In 2016, Conor McGregor was granted a boxing license in California, but denied one by the Nevada State Athletic Commission. At the time, it was explained that McGregor’s lack of professional boxing experience was the reason he had been denied a license in Nevada. Despite that, talks of a potential Floyd Mayweather superfight continued to develop, with conflicting reports emerging this week that McGregor and Mayweather were getting close to reaching a deal for a boxing superfight.

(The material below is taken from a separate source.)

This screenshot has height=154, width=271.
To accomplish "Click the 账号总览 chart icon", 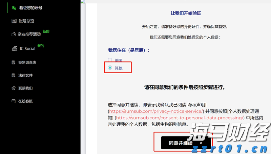I will [x=14, y=21].
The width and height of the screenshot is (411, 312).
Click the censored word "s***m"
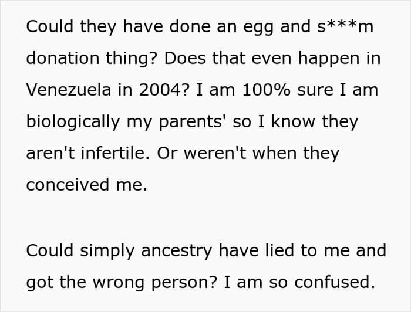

This week, NSAC chairman Anthony Marnell stated that there was ‘a lot of real stuff going on’ in regards to a potential scrap between Maywather and McGregor, however this was followed up by a statement from Mayweather, in which he stated:
“There has been no deals made on my behalf in regards to a bout with any fighter at this time. I am happily retired and enjoying my life! Rest assured that if any changes come about, I will be the first to let the world know!”
“Listen, Conor McGregor, if you really want to get this fight done… take care of your business with the UFC and then have your people get in touch with my people.”
Now, NSAC Executive Director Bob Bennett has informed the LA Times that in order to keep a potential McGregor-Mayweather scrap in Vegas, the commission would be willing to grant McGregor a license to box:
Of course we would, and we’d definitely want the fight to be in the fight capital of the world. What commission wouldn’t want the two biggest fighters in the world right now to fight in their state?”
Unfortunately, with both Floyd Mayweather and Dana White stating that a fight has not been made official, at the present time it looks like a Mayweather-McGregor scrap may be further out of reach than we would like.
This article first appeared on BJPenn.com on 2/15/2017.